On the one hand, particle-based sensing techniques are driven by new technologies for preparing and measuring micro- and nanoparticles and by a fascination of the possibilities for design and functionalization of all specificities in structure shapes and behavior of these tiny objects. On the other hand, there evolves a fast-growing need for new sensing and communication paths for medicine, biotechnology, and analytical science, as well as for new and efficient information transfer and storage systems. No longer are particles regarded only as special types of materials. However, we have a better understanding of how they are bridging the gap between material and system, between structure and function.

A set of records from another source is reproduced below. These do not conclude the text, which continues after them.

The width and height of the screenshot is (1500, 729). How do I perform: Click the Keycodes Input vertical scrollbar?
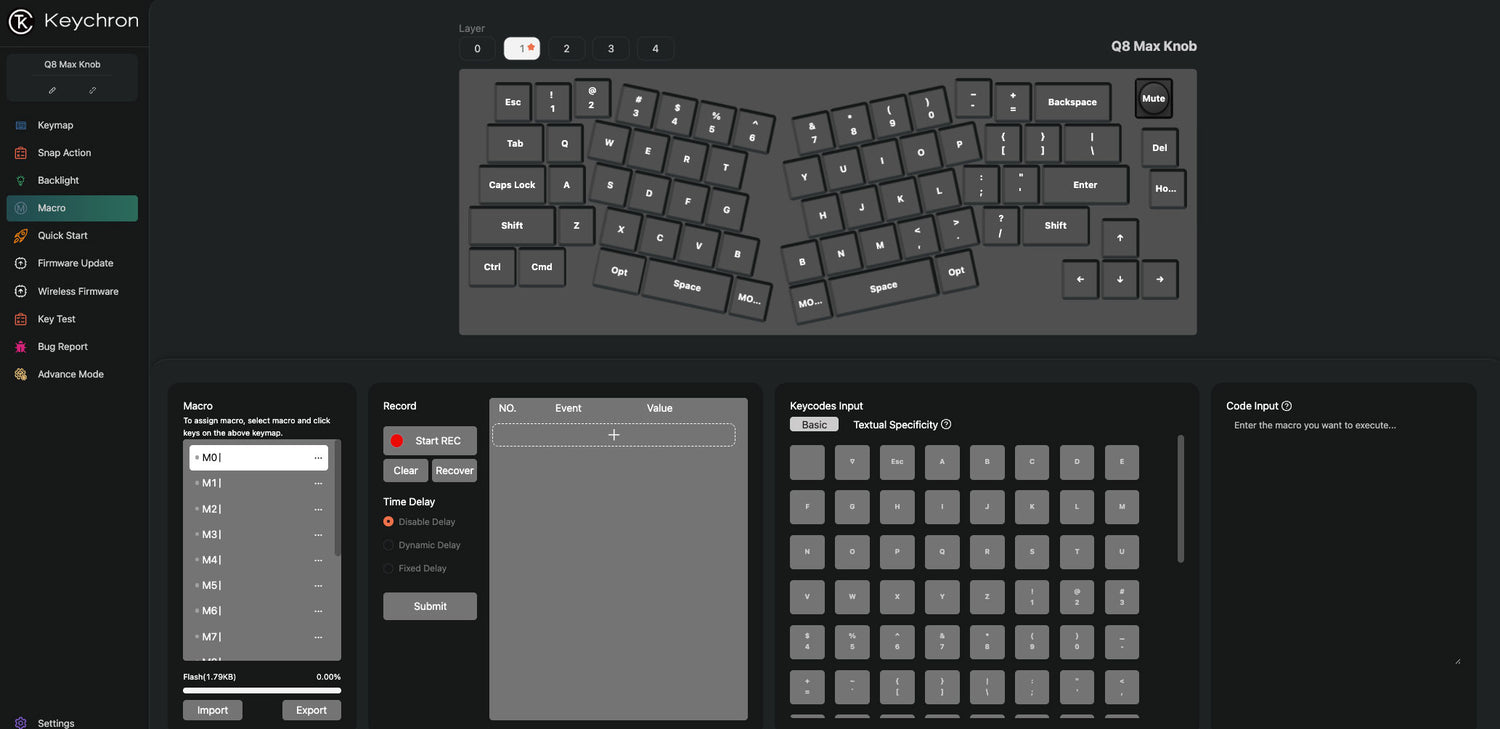pyautogui.click(x=1181, y=500)
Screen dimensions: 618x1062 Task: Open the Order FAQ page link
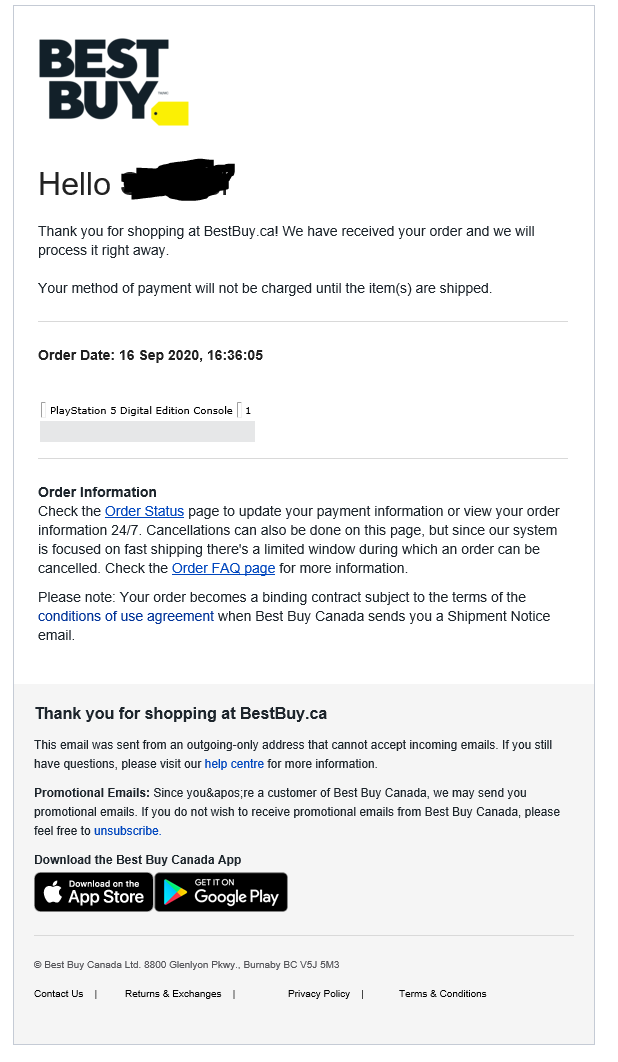coord(223,568)
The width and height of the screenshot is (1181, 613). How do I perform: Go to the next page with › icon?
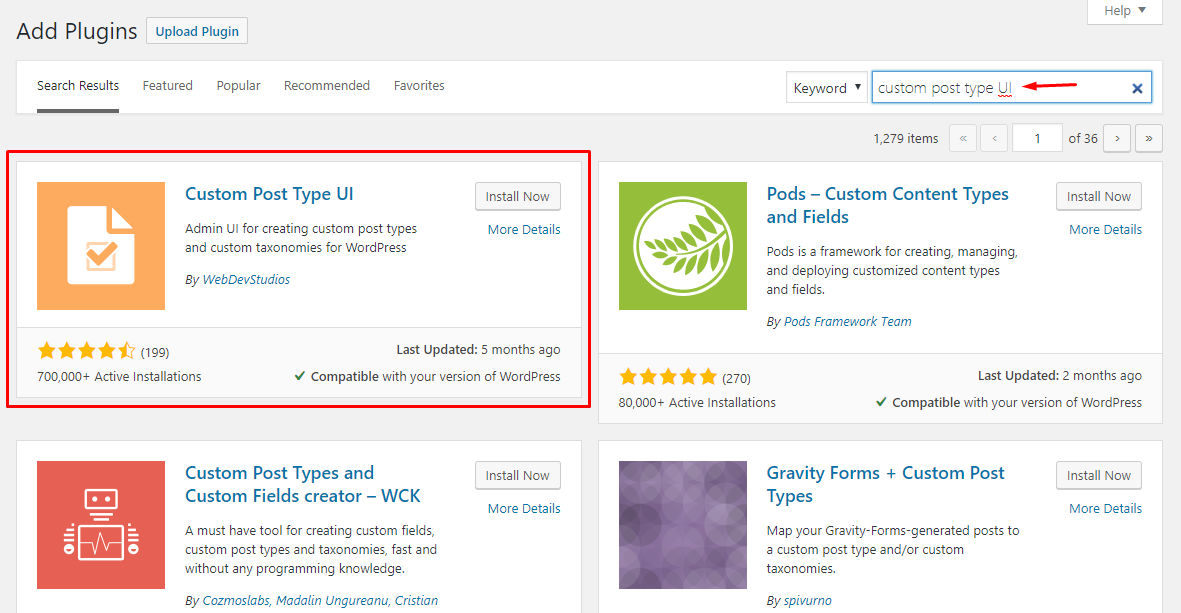tap(1116, 137)
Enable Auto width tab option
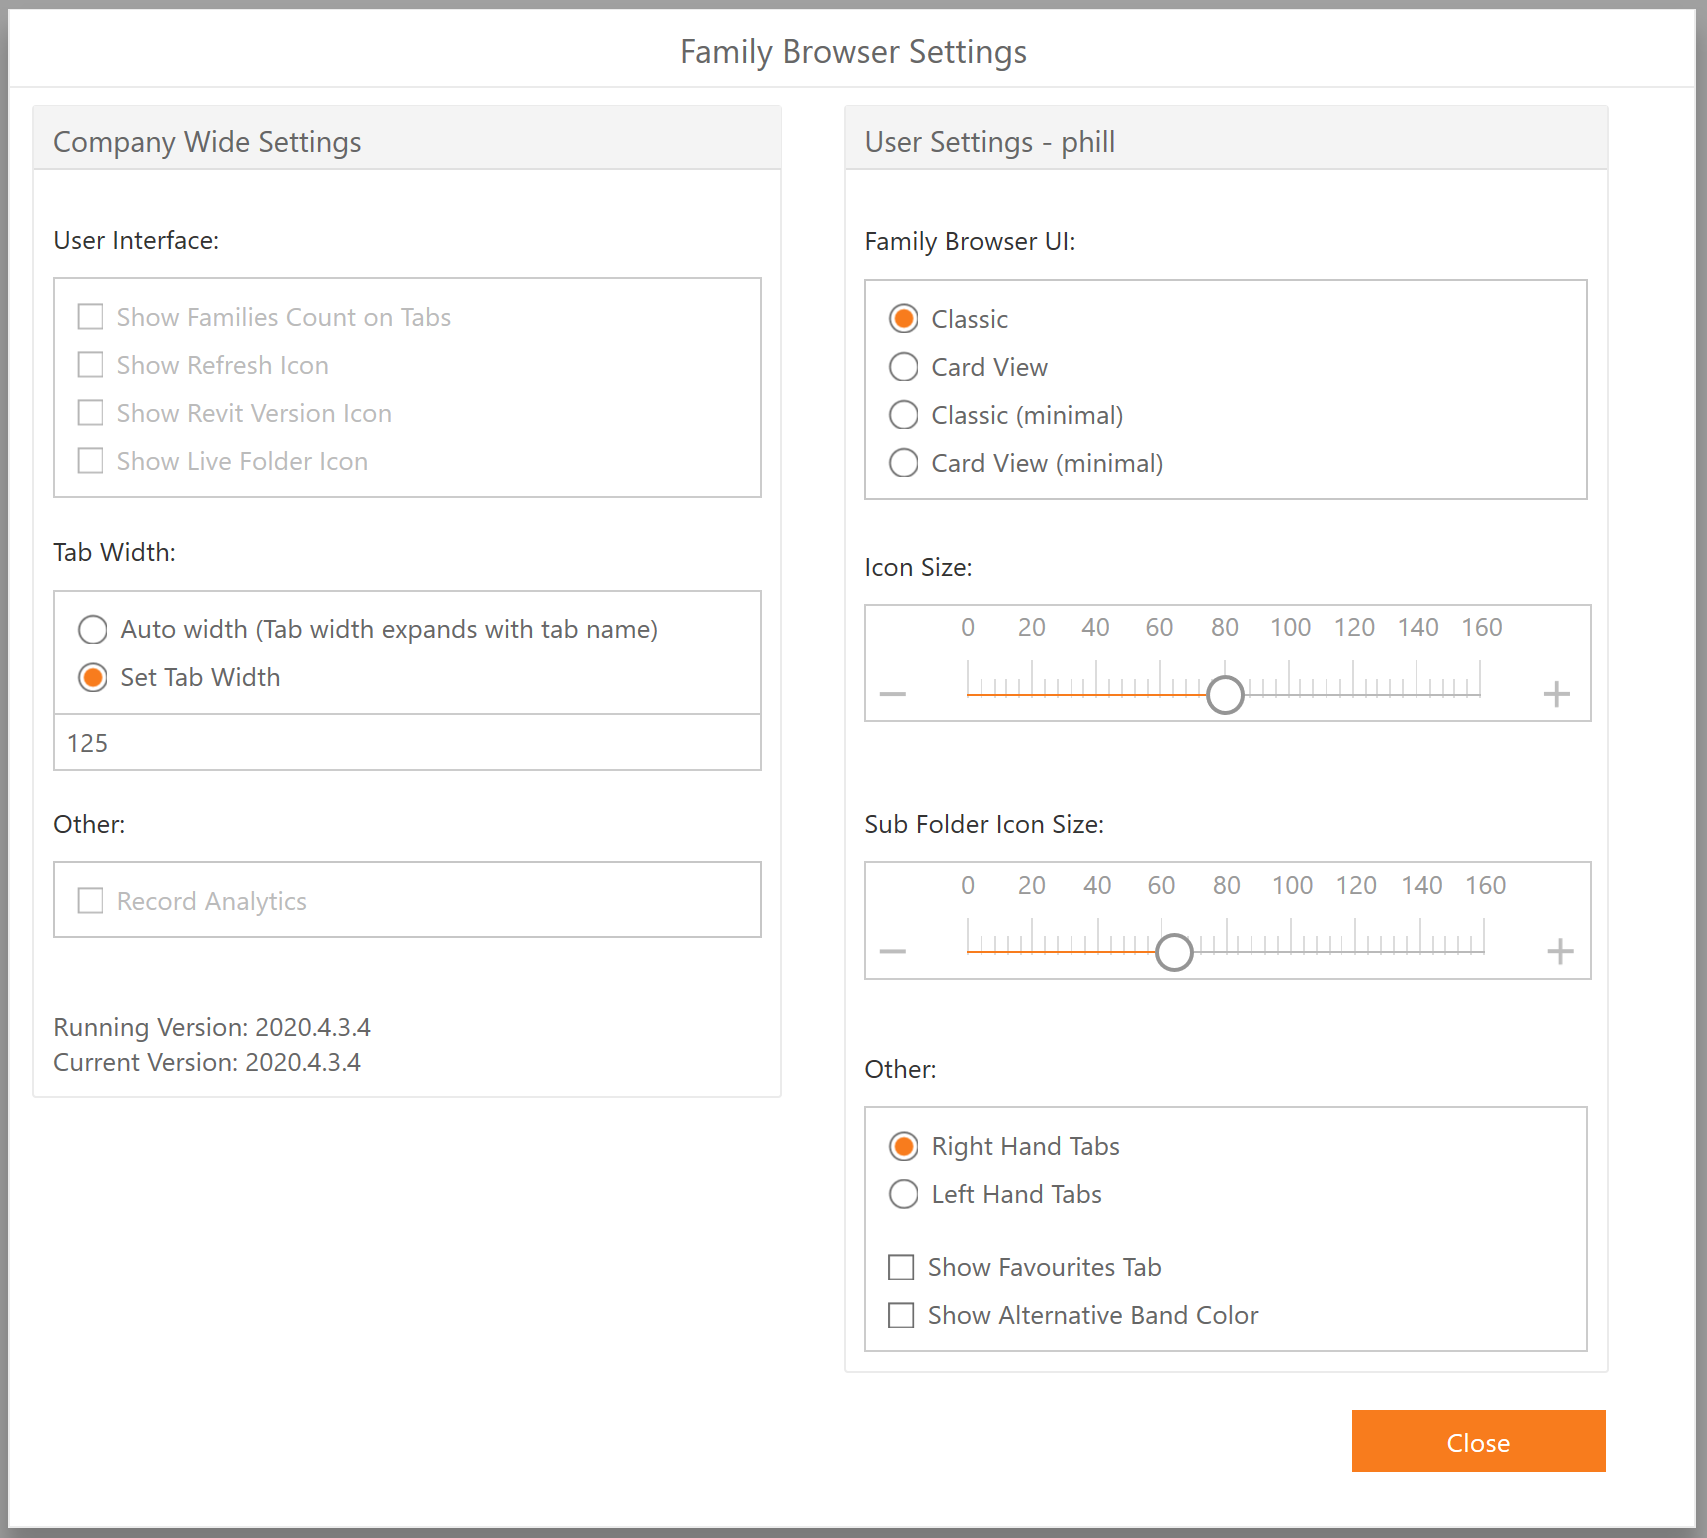 (x=93, y=630)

Although there are numerous books on micro- and nanoparticles and on sensors, there is, to the best of my knowledge, no book focusing on the general concept of particles as mobile microtransducers. This book clarifies that signal-transducing particles should be regarded as functional elements, as part of a system, not simply as special materials. It introduces concepts of bead-base sensing and "mobile spies" at the micro- and nanoscale and gives a representative overview of the variety of particle-based sensing. The state of the art in the development of particles as mobile spies for communication and information management allows us to speculate about future particle-based components and systems in a completely sustainable world economy. In addition, the book reports on a fast-evolving technical field, which is a typical example of the required convergence of technical strategies and mechanisms in living nature, and would make a great reference for professionals and students of chemistry, biochemistry, biology, pharmacy, medicine, agriculture, mechatronics, informatics, materials science, and systems engineering.

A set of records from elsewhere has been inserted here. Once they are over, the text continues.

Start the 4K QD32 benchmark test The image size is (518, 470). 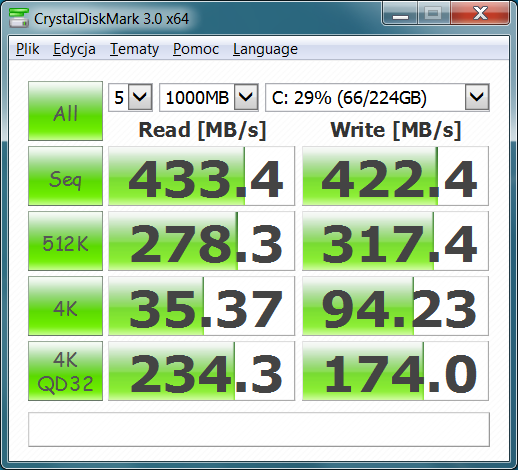[65, 371]
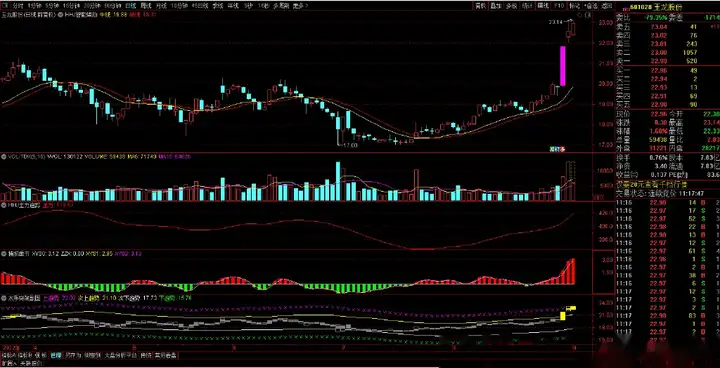This screenshot has width=720, height=368.
Task: Click the 玉龙股份 stock name header
Action: tap(670, 7)
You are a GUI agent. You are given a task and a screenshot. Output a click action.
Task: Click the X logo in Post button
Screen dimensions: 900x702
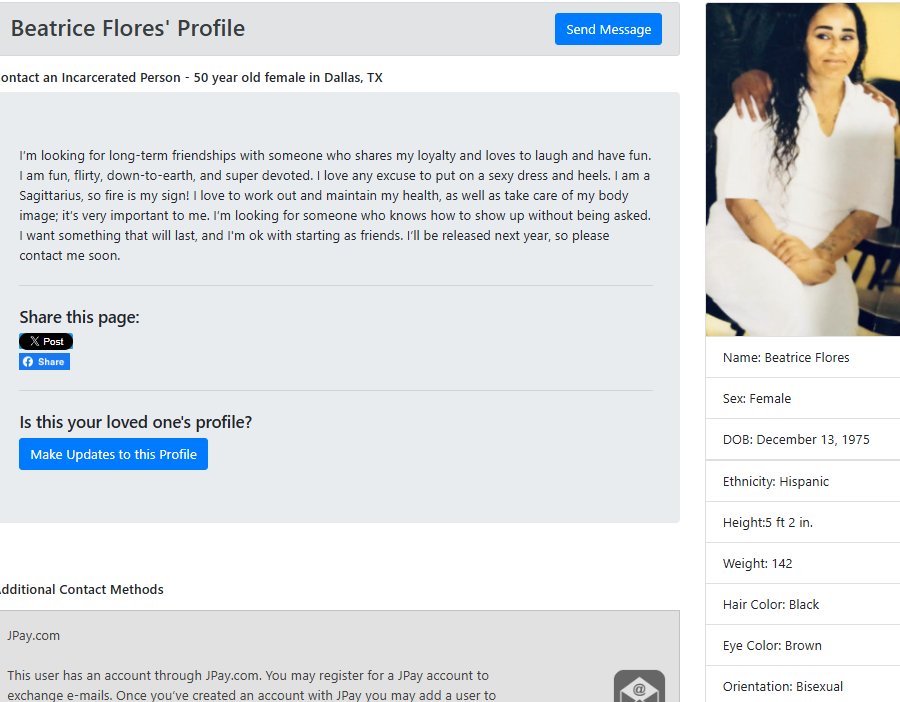coord(34,342)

Michael Köhler is head of the Department of Physical Chemistry and Microreaction Technology at the Technical University of Ilmenau, Germany, since 2001. He studied chemistry in Halle an der Saale and Jena, Germany, where he also habilitated in general and physical chemistry (1992). He led a research department at the Institute of High Technologies in Jena between 1991 and 2001. During this time, he also taught at the Universities of Jena and Wuppertal, Germany. Professor Koehler, inter alia, has edited books on microlithography, microsystem technology, microreaction technology, and nanotechnology. His current research interests focus on nanotechnology, sensing, and application of microfluidics in nanoparticle synthesis and bioscreening.